**DIRECTIVE:**
Quote every one of the rows below verbatim, leaving each unaltered.

Data items
++++++++++
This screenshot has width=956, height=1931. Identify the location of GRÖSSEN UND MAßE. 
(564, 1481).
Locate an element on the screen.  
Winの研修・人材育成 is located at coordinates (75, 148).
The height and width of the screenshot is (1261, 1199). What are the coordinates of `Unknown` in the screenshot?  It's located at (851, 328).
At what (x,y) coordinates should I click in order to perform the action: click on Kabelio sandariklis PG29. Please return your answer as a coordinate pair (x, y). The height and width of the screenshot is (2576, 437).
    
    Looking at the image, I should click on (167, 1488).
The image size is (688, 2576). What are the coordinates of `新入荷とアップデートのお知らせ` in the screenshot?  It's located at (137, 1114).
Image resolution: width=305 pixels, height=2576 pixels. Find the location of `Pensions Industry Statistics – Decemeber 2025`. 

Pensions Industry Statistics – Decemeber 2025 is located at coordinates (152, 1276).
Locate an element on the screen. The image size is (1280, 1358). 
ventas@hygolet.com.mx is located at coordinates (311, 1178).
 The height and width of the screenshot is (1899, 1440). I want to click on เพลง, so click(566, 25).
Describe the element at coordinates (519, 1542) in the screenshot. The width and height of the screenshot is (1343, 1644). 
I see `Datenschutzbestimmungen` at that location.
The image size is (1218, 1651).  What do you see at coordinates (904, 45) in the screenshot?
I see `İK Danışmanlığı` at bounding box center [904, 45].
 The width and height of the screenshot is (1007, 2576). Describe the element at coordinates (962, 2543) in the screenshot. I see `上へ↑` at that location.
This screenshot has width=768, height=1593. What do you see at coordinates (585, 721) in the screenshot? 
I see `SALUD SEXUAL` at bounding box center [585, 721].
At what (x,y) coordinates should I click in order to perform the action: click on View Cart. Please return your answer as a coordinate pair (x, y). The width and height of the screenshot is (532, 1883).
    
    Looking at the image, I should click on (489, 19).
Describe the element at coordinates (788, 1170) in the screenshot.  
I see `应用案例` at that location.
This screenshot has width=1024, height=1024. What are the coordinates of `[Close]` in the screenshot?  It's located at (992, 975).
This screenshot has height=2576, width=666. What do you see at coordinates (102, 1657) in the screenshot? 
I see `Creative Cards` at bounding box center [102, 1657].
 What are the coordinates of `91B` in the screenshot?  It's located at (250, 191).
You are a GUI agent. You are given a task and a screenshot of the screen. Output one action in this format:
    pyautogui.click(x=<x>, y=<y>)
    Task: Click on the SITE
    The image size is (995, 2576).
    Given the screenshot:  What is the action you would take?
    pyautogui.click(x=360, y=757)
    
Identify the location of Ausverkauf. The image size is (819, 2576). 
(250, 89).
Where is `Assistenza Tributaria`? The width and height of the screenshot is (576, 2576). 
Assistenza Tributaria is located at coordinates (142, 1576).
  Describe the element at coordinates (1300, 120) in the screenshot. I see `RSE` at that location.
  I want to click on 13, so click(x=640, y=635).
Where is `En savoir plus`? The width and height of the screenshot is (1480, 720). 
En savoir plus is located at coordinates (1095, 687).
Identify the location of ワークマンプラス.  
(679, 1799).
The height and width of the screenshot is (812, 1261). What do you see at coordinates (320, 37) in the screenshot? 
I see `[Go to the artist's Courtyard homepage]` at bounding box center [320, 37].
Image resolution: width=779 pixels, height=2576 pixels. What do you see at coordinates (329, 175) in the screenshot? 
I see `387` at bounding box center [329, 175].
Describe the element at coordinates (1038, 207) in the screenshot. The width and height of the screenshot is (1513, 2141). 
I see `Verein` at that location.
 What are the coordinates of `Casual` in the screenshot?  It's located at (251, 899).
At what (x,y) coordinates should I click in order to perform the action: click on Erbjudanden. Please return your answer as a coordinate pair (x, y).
++++++++++
**TASK RESULT:**
This screenshot has width=956, height=1931. Identify the location of GRÖSSEN UND MAßE. 
(564, 1481).
Locate an element on the screen.  
Winの研修・人材育成 is located at coordinates (75, 148).
The height and width of the screenshot is (1261, 1199). What are the coordinates of `Unknown` in the screenshot?  It's located at (851, 328).
At what (x,y) coordinates should I click in order to perform the action: click on Kabelio sandariklis PG29. Please return your answer as a coordinate pair (x, y). The height and width of the screenshot is (2576, 437).
    
    Looking at the image, I should click on (167, 1488).
The image size is (688, 2576). What are the coordinates of `新入荷とアップデートのお知らせ` in the screenshot?  It's located at (137, 1114).
Image resolution: width=305 pixels, height=2576 pixels. Find the location of `Pensions Industry Statistics – Decemeber 2025`. 

Pensions Industry Statistics – Decemeber 2025 is located at coordinates (152, 1276).
Locate an element on the screen. The image size is (1280, 1358). 
ventas@hygolet.com.mx is located at coordinates (311, 1178).
 The height and width of the screenshot is (1899, 1440). I want to click on เพลง, so click(566, 25).
Describe the element at coordinates (519, 1542) in the screenshot. The width and height of the screenshot is (1343, 1644). 
I see `Datenschutzbestimmungen` at that location.
The image size is (1218, 1651).  What do you see at coordinates (904, 45) in the screenshot?
I see `İK Danışmanlığı` at bounding box center [904, 45].
 The width and height of the screenshot is (1007, 2576). Describe the element at coordinates (962, 2543) in the screenshot. I see `上へ↑` at that location.
This screenshot has width=768, height=1593. What do you see at coordinates (585, 721) in the screenshot? 
I see `SALUD SEXUAL` at bounding box center [585, 721].
At what (x,y) coordinates should I click in order to perform the action: click on View Cart. Please return your answer as a coordinate pair (x, y). The width and height of the screenshot is (532, 1883).
    
    Looking at the image, I should click on (489, 19).
Describe the element at coordinates (788, 1170) in the screenshot.  
I see `应用案例` at that location.
This screenshot has width=1024, height=1024. What are the coordinates of `[Close]` in the screenshot?  It's located at (992, 975).
This screenshot has height=2576, width=666. What do you see at coordinates (102, 1657) in the screenshot? 
I see `Creative Cards` at bounding box center [102, 1657].
 What are the coordinates of `91B` in the screenshot?  It's located at (250, 191).
You are a GUI agent. You are given a task and a screenshot of the screen. Output one action in this format:
    pyautogui.click(x=<x>, y=<y>)
    Task: Click on the SITE
    The image size is (995, 2576).
    Given the screenshot:  What is the action you would take?
    pyautogui.click(x=360, y=757)
    
Identify the location of Ausverkauf. The image size is (819, 2576). 
(250, 89).
Where is `Assistenza Tributaria`? The width and height of the screenshot is (576, 2576). 
Assistenza Tributaria is located at coordinates (142, 1576).
  Describe the element at coordinates (1300, 120) in the screenshot. I see `RSE` at that location.
  I want to click on 13, so click(x=640, y=635).
Where is `En savoir plus`? The width and height of the screenshot is (1480, 720). 
En savoir plus is located at coordinates (1095, 687).
Identify the location of ワークマンプラス.  
(679, 1799).
The height and width of the screenshot is (812, 1261). What do you see at coordinates (320, 37) in the screenshot? 
I see `[Go to the artist's Courtyard homepage]` at bounding box center [320, 37].
Image resolution: width=779 pixels, height=2576 pixels. What do you see at coordinates (329, 175) in the screenshot? 
I see `387` at bounding box center [329, 175].
Describe the element at coordinates (1038, 207) in the screenshot. The width and height of the screenshot is (1513, 2141). 
I see `Verein` at that location.
 What are the coordinates of `Casual` in the screenshot?  It's located at (251, 899).
At what (x,y) coordinates should I click in order to perform the action: click on Erbjudanden. Please return your answer as a coordinate pair (x, y).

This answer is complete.